Le NVIDIA A100 reste rentable bien après son cycle attendu
CoreWeave a confirmé qu’un client a signé pour louer des GPU NVIDIA A100 jusqu’en 2029, pour des charges d’entraînement et d’inférence IA. L’information a ensuite été relayée par Jensen Huang, CEO de NVIDIA, qui y voit une démonstration directe de la longévité commerciale de la plateforme CUDA.
Présenté fin 2020, le GA100 qui équipe l’A100 embarque 6 912 CUDA cores et jusqu’à 80 Go de mémoire HBM2E. Sur le papier, cette fiche technique ne rivalise plus avec les générations Hopper, Blackwell ou même la plus récente Rubin, mais 80 Go de mémoire par carte restent une ressource immédiatement exploitable dans un marché où la capacité mémoire demeure un point de tension majeur.
CUDA prolonge la durée de vie d’Ampere
Dans son message, Jensen Huang résume l’argument de NVIDIA ainsi : la flotte A100 reste « mission-capable » de 2020 à 2029. Il insiste surtout sur CUDA, présenté comme la couche commune qui permet aux développeurs et aux ingénieurs NVIDIA de faire évoluer Ampere, Hopper et Blackwell pendant toute leur durée d’exploitation utile.
Le dirigeant ajoute que cette polyvalence rend le calcul NVIDIA plus facilement mutualisable, améliore le taux d’utilisation des machines et prolonge leur durabilité économique. En clair, un GPU ancien mais encore compatible avec les outils et frameworks du marché reste un actif louable, finançable et productif.

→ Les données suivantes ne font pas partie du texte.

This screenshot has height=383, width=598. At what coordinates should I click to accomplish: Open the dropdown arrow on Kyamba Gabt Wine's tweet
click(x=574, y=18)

Des GPU plus anciens, mais toujours exploitables
CoreWeave ne détaille pas le tarif horaire de cette location longue durée, mais l’équation est assez lisible : un A100 coûte vraisemblablement bien moins cher à l’usage qu’une solution récente, tout en offrant un niveau de performance encore suffisant pour certains workloads. Dans un contexte où chaque capacité disponible est absorbée par la demande IA, cette génération vieille de six ans conserve donc une utilité très concrète.
Le cas est intéressant au-delà du seul A100. Il montre que, dans l’IA, l’obsolescence technique ne suit pas forcément le rythme des lancements produits : tant que la mémoire, les outils logiciels et le coût par heure restent cohérents, une ancienne puce peut continuer à tourner bien après l’arrivée de ses successeurs les plus performants.